To determine if copper will oxidize in the presence of oxygen and hydrogen ions under standard conditions, we should compare the standard reduction potentials of the half-reactions. The relevant half-reactions are: 1. \(Cu^{2+}(aq) + 2e^{-} ⟶ Cu(s)\) - standard reduction potential (SRP) = +0.34 V 2. \(O_2(g) + 4H^{+}(aq) + 4e^{-} ⟶ 2H_2O(l)\) - standard reduction potential (SRP) = +1.23 V If the sum of the standard reduction potentials is positive, the reaction is spontaneous, meaning the oxidation of copper will occur. In order to find out if the reaction is spontaneous, the half-reactions must be added together, where the second reaction is kept as it is, and the first reaction is reversed (oxidation). The reversed reaction for the first half-reaction is as follows: 3. \(Cu(s) ⟶ Cu^{2+}(aq) + 2e^{-}\) with a standard reduction potential of -0.34V. Now, we will add the half-reactions and their corresponding standard reduction potentials: 4. \( Cu(s) + O_2(g) + 4H^{+}(aq) ⟶ Cu^{2+}(aq) + 2H_2O(l)\) with a total SRP = -0.34V + 1.23V = +0.89V Since the total standard reduction potential is positive (+0.89V), the reaction is spontaneous and copper will oxidize under standard conditions in the presence of oxygen and hydrogen ions.

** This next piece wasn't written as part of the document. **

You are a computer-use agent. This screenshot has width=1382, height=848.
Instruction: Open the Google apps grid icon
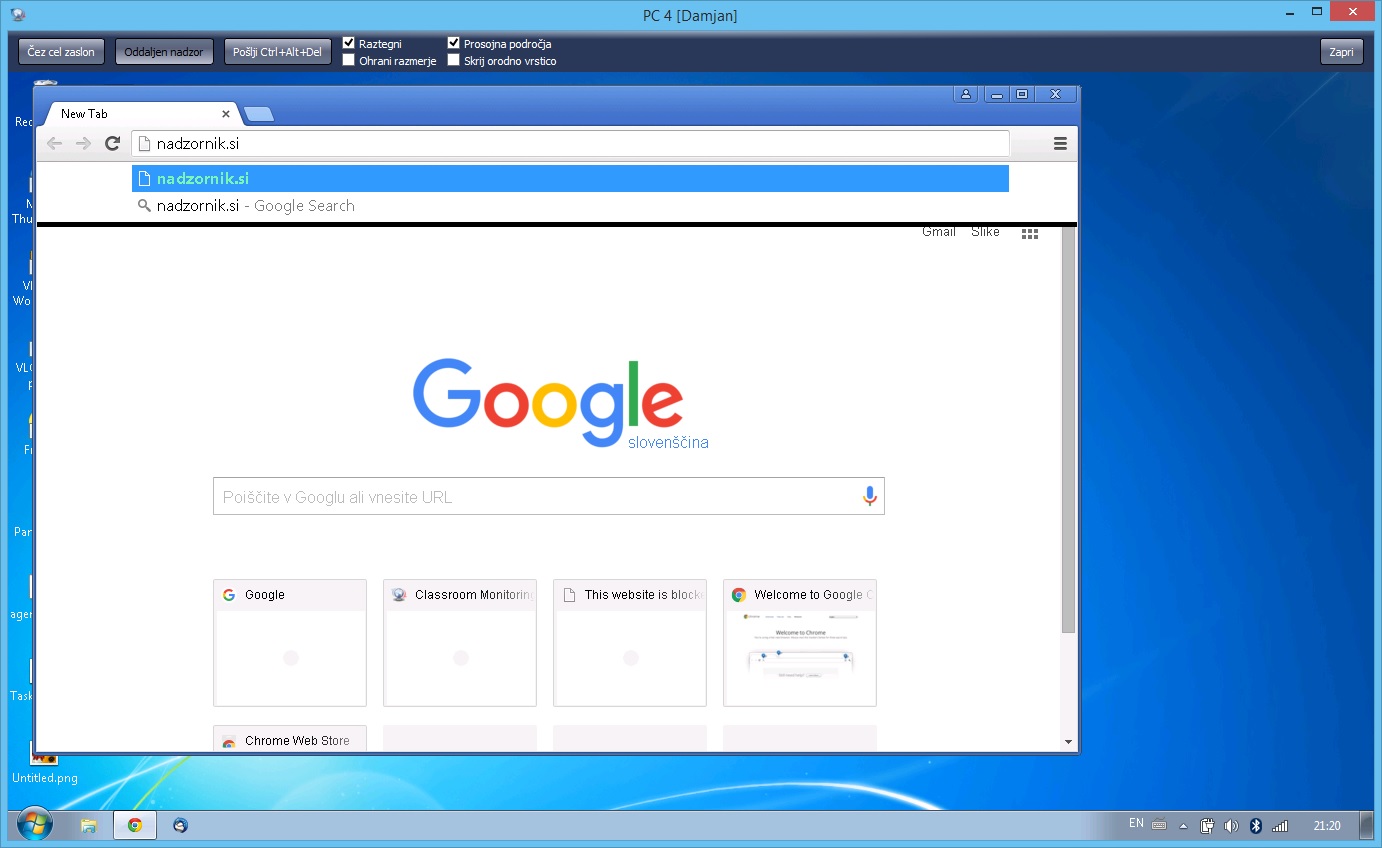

The Statue of Liberty is made of copper, and its supporting structure is made of iron. When two metals with different standard reduction potentials (like copper and iron) come into contact in the presence of moisture, a process called galvanic corrosion can occur. In this process, the metal with a lower reduction potential (iron in this case) will corrode, while the metal with a higher reduction potential (copper) will be protected. Teflon spacers were placed between the iron skeleton and the copper metal on the surface of the Statue of Liberty during its refurbishment to prevent this galvanic corrosion. These spacers act as an insulator, preventing direct contact between the copper and iron metals, and thus eliminating the possibility of galvanic corrosion. This helps to ensure the longevity and structural integrity of both the copper surface and the iron supporting structure, preserving the monument for future generations to appreciate.